I thought about this in the context of reading Anton's latest post to
me, but I'm just throwing out an idea. It's certainly too fuzzy in my
mind at the moment to consider it in any way developed. I'm sure it's
just as problematic, if not more so, as any existing accounts of dynamic
types. Here it is, anyway, just because it's a different way of seeing
things.
(I'll first point out here, because it's about to become significant,
that contrary to what's been said several times, static type systems
assign types to expressions rather than variables.)
First of all, it's been pointed out several times that static typing
assumes a static program, and that it becomes difficult to describe if
the program itself is being modified as it is evaluated. The
interesting thing that occurred to me earlier today is that for
languages that are reducible to the lambda calculus at least, ALL
programs are from some perspective self-modifying. Specifically, no
single expression is ever evaluated more than once. When a statement is
evaluated several times, that simply means that there is actually a more
complex statement that, when it is evaluated, writes a new statement,
which consists of a copy of itself, plus something else. Thus it makes
little sense, from that perspective, to worry about the possibility that
an expression might have a different type each time it's evaluated, and
therefore violate static typing. It is never evaluated more than once.

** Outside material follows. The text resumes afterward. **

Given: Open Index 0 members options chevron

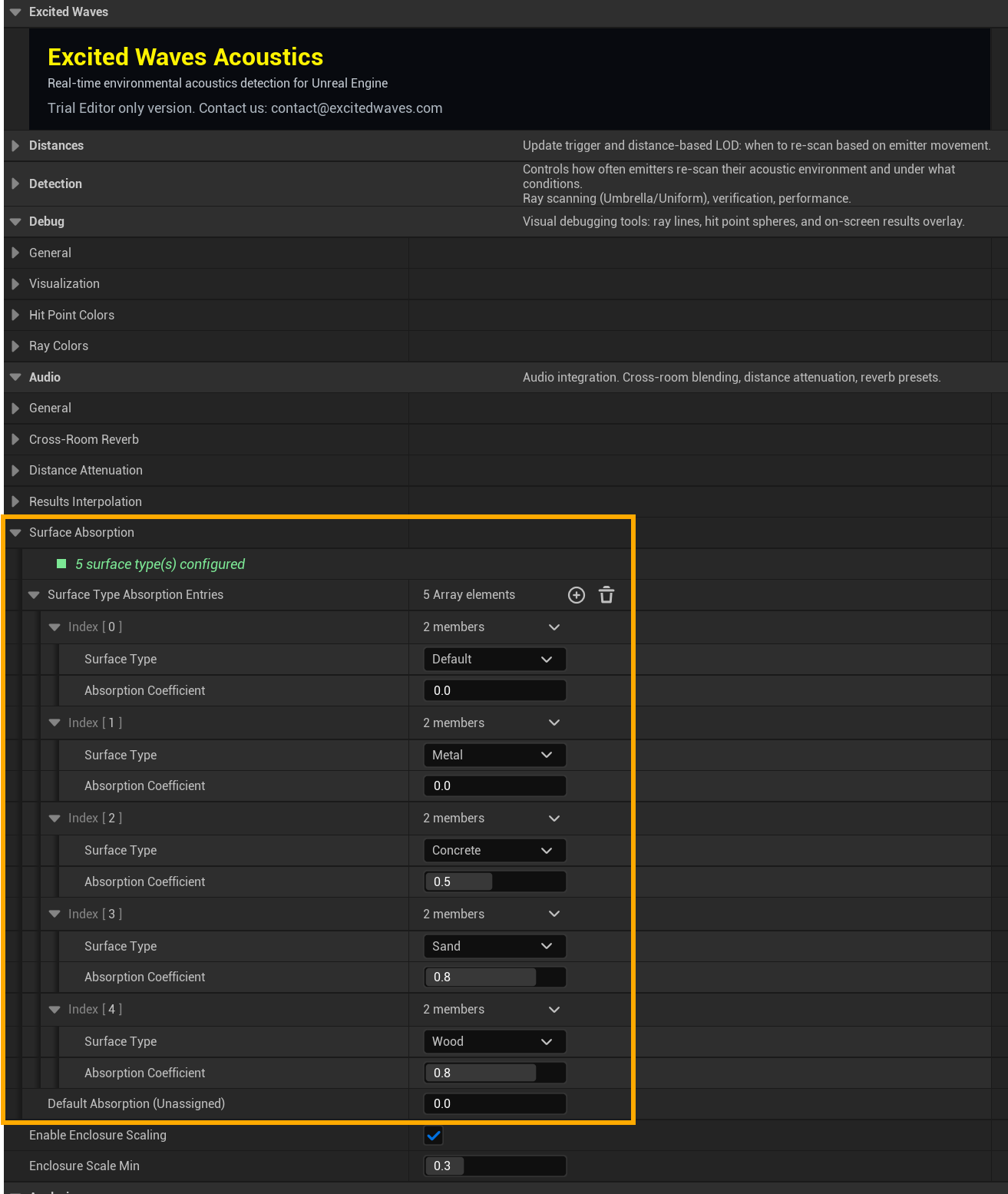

What if I were to describe a dynamically typed system as one in which
expressions have types just as they do in a static type system, but in
which programs are seen as self-modifying? Rather than limiting forms
of recursion for well-typed programs to, say, the standard fixed-point
operator and then assigning some special-purpose rule for it, we simply
admit that the program is being modified as it is run. Type inference
(and therefore checking) would need to be performed incrementally. When
they do, the results of evaluating everything up to this point will have
changed the type environment, providing more information than was
previously known. The type environment for assigning types to an
expression could still be treated statically at the time that the
expression first comes into existence; but it would be different then
from what it was at the beginning of the program.
Of course, this is only a formal description of the meaning, and not a
description of any kind of a reasonable implementation. However, this
initially appears, on the surface, to take us some distance toward
unifying dynamic types and static types.
At least two interesting correlations just sort of "fall out".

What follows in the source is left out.